Gather every line of the entries below that contains the string "Instruction", matching case exactly.

Input for this task:
• • • • • • •

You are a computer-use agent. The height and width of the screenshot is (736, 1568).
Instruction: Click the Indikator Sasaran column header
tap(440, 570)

• • • • • • •

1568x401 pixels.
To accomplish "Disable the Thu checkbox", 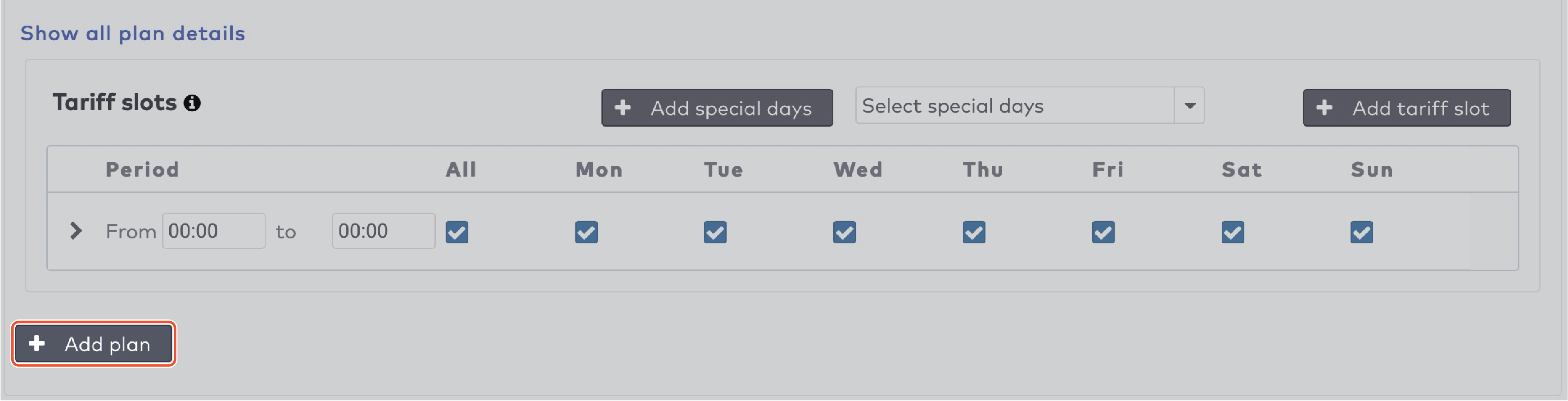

• • • • • • •

Final answer:
Instruction: Click the Indikator Sasaran column header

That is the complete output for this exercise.